Unfortunately, the opposite is true. Here in Colorado, only about 1% of criminal cases actually end in a trial – a figure consistent with averages nationally. The rest of the time, charges that are not dismissed are resolved through plea bargains.
To be sure, there are some benefits – on both sides – to relying on plea bargains. But it is likely that plea bargains would not be used nearly as often if not for a phenomenon known as the “trial tax,” which arguably gives prosecutors even more power than they already had.
What is the trial tax?
Here is how a plea bargain often goes: The prosecutor meets with a defendant or, if represented, with their defense lawyer. The prosecutor discusses the potential charges, the potential sentence if convicted and the strength of the prosecution’s case (which they always try to portray as strong).
The prosecutor says that if the defendant agrees to plead guilty and forego a trial, the state will seek a more reasonable sentence and may even decline to bring certain other charges. If the defendant chooses to go to trial, however, the deal will be rescinded. The prosecutors will then pursue all charges, and they may add new charges and seek a sentence at or near the allowed maximum.
In many cases, the defendant will face a mandatory sentence if convicted. The prosecutor hints that the judge will not be pleased if they waste the court’s time with a trial, only to be found guilty, and that failure to take a plea will show the judge they are not accepting responsibility for the crime.
This leaves the defendant in a difficult position. If they choose to exercise their right to a jury trial, they risk a much harsher sentence if they lose. If they take the deal, they face a certain-yet-smaller sentence but lose the chance to clear their name in a trial and to force the prosecution to prove the charges against them beyond a reasonable doubt.
The fact that only 1% of cases make it to trial is a testament to how effective the trial penalty threat is.
Is there a way around the trial tax?
If you’ve been accused of a crime, the chances are good that a prosecutor may offer you a plea deal, backed by the threat of the trial tax. This isn’t always a bad thing because taking a plea deal can be your best option in some cases. But you should never accept a plea deal out of fear alone or because of a threat that things will be much worse if you decide to exercise your constitutional right to force the prosecution to actually prove the charges against you.

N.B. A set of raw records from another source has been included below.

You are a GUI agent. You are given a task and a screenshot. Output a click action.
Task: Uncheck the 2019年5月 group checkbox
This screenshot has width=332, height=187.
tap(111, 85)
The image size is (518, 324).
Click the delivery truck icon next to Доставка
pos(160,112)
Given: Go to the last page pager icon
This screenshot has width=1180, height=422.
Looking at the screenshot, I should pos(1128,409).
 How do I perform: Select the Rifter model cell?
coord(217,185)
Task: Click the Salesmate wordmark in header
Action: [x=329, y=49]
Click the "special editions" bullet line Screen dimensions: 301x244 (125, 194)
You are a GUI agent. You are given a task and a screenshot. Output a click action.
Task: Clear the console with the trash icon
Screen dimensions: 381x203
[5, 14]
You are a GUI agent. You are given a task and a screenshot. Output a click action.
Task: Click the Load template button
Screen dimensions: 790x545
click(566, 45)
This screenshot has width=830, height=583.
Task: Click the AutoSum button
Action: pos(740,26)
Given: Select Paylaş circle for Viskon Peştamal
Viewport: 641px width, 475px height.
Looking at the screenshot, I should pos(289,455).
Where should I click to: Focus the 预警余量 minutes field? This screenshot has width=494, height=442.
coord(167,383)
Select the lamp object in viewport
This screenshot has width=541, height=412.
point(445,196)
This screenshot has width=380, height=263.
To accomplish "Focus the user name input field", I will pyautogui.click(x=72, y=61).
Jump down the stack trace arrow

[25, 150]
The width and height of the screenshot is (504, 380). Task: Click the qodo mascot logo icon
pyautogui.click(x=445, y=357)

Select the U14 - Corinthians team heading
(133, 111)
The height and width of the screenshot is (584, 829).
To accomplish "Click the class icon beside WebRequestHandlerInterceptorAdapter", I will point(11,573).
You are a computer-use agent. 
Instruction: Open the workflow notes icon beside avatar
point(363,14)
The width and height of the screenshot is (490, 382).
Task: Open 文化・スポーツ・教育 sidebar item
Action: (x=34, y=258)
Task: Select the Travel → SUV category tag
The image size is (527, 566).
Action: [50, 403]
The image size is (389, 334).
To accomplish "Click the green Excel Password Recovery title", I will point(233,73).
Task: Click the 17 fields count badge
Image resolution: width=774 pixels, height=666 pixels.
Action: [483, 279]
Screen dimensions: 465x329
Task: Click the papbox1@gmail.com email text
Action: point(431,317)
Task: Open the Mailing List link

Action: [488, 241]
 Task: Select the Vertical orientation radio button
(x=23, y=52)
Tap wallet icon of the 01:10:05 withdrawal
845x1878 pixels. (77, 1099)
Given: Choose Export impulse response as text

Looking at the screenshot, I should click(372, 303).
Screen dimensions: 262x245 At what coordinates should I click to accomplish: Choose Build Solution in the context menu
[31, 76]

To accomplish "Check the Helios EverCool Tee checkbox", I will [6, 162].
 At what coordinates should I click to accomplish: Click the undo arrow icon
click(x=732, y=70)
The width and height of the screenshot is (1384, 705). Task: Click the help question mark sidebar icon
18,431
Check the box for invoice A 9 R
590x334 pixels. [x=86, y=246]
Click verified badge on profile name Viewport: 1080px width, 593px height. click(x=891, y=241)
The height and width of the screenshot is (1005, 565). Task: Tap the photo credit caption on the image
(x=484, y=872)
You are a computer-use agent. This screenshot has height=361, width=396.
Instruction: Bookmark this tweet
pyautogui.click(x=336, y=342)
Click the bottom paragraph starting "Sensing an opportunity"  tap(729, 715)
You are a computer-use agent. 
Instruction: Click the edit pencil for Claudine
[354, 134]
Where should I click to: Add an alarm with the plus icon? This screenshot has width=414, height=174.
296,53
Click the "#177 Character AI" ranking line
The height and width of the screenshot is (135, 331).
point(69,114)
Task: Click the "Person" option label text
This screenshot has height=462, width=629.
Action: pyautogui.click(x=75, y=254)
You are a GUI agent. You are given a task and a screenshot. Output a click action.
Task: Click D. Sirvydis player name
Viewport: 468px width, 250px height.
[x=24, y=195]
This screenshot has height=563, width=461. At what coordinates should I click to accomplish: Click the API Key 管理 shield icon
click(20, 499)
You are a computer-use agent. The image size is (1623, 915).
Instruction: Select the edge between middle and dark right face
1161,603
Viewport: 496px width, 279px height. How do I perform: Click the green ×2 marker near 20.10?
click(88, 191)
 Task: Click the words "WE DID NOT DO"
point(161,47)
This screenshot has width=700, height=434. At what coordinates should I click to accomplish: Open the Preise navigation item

Before you make any decisions, you should have a highly experienced and aggressive criminal defense attorney by your side. There isn’t necessarily a way to avoid the threat of the trial tax. Still, you are better equipped to handle it in consultation with your own attorney and to separate idle threats intended to avoid the time and effort of a trial with true risks that need to be carefully considered.
Unfortunately, prosecutors often have more success threatening the trial tax with indigent defendants who are forced to rely on overworked and underfunded public defenders. If you can afford a private attorney, you likely have more options at the beginning of the process and better protection throughout.